Our current authorization mechanisms are somewhat ad hoc. We use OAuth2 scopes for Insights, but in a way that is probably too resource specific and verbose. Most courseware access questions go through edx-platform's access.py checks. Other apps generally identify the caller and make their own decisions about what they should and shouldn't be allowed to do.
Read/Watch these first:
http://nordicapis.com/api-security-oauth-openid-connect-depth/
| Widget Connector | ||
|---|---|---|
|
OAuth 2.0
We've chosen to use OAuth 2.0 as the basis of our API authorization scheme, as it is both simpler and more widely adopted by the Python community than SAML-based solutions. However, OAuth 2.0 is interesting in just how much it leaves unspecified, particularly in the information passed between the Authorization Server and the Resource Server.
...
Cloud Foundry uses this approach with their UAA, and Salesforce and Oracle both use this form as well. Both Salesforce and Cloud Foundry started out using symmetric HMAC-SHA256 signing and later shifted to using RSA-SHA256. Since RSA-SHA256 would mean that the signing secret would only have to live in the Authorization Server, we'd almost certainly want to start with that approach unless we ran into prohibitive performance problems.

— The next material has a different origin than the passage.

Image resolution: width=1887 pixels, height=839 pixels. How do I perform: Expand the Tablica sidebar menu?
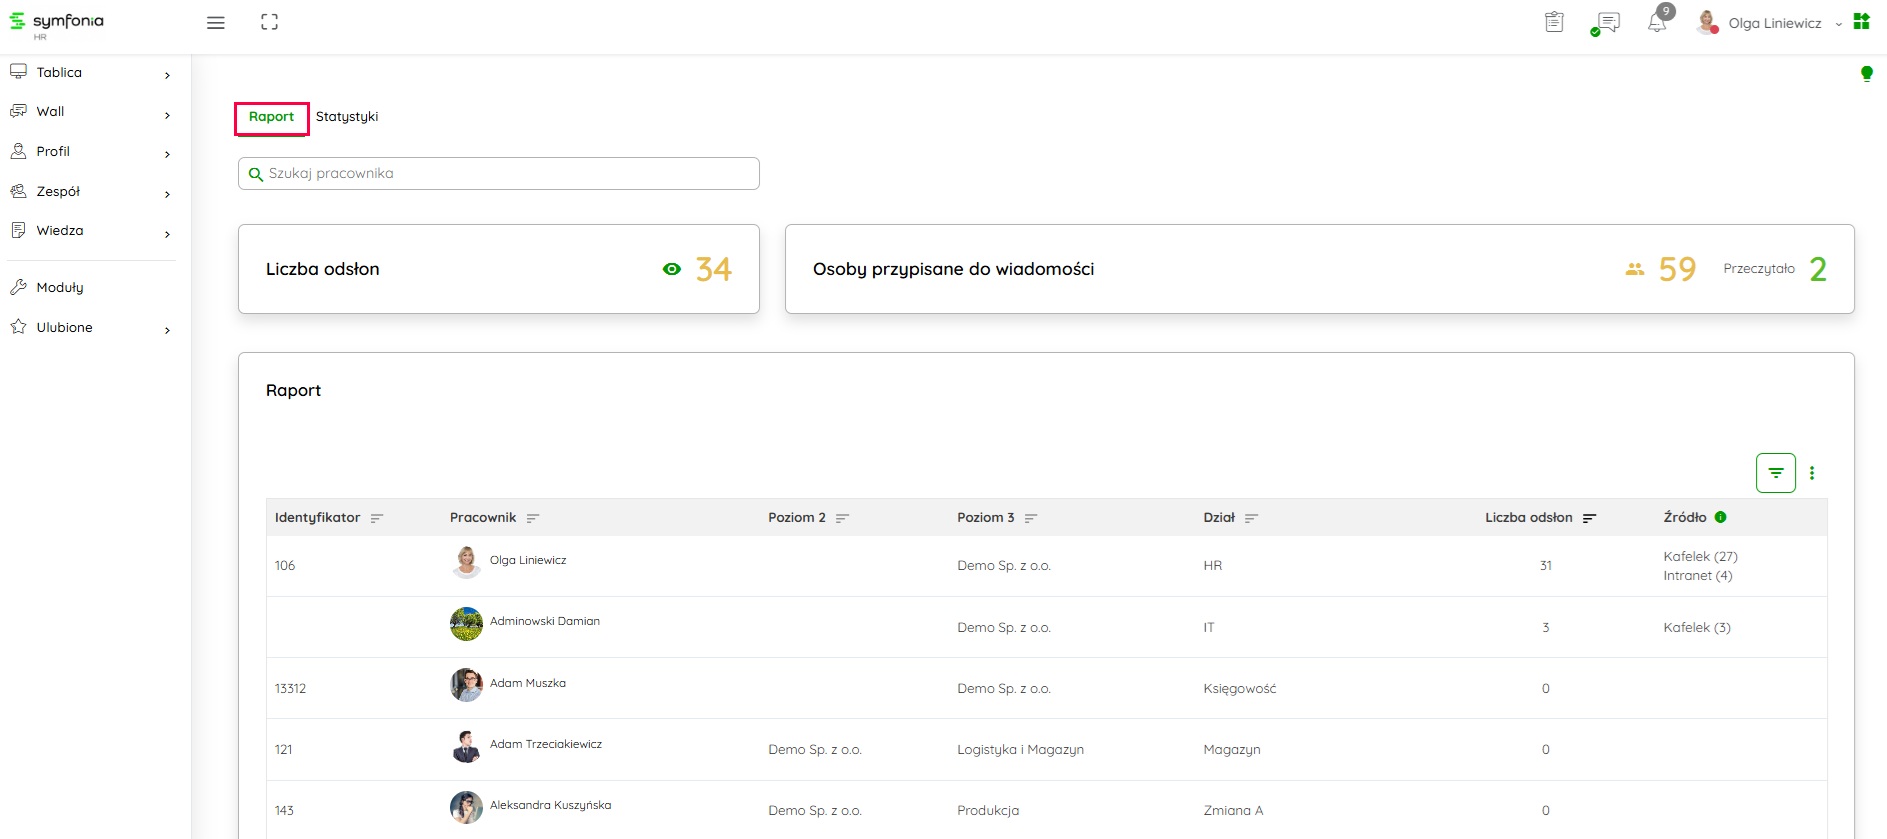90,73
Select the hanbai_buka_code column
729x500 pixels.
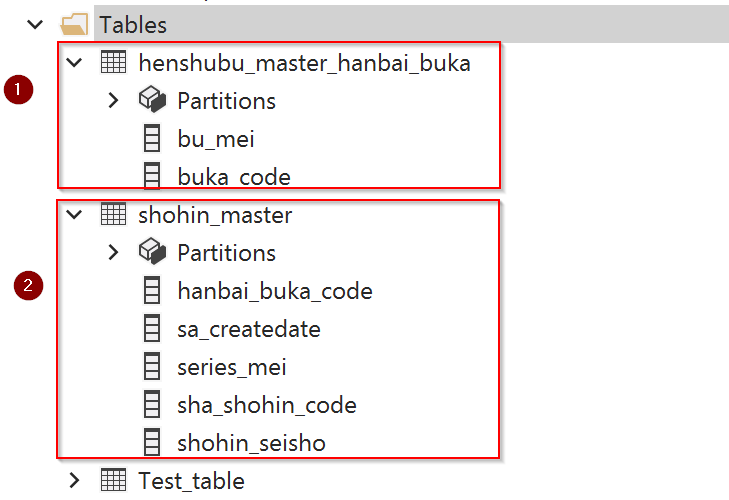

Nimisha pointed out the video included at the top of this page, where the suggestion is to return an opaque token to the untrusted end user/client, but to use AS signed JWT tokens internally between services. This gives us a bit more depth in our security.
Scopes
Scopes are a simple list of case-sensitive, space delimited permissions in OAuth 2.0. The client can request a list of scopes when asking the AS to issue an access token, but the AS can override those. If the Client doesn't ask for scopes, the AS can give a reasonable default or fail the request. There are no restrictions beyond that, and different groups have adopted very different naming practices (many ignoring the "space delimited" rule). A Heroku engineer wrote a blog post with a good survey of these approaches.
...
The service code should still express things in terms of permissions internally of course, but the mapping of roles to permissions should happen at the service level.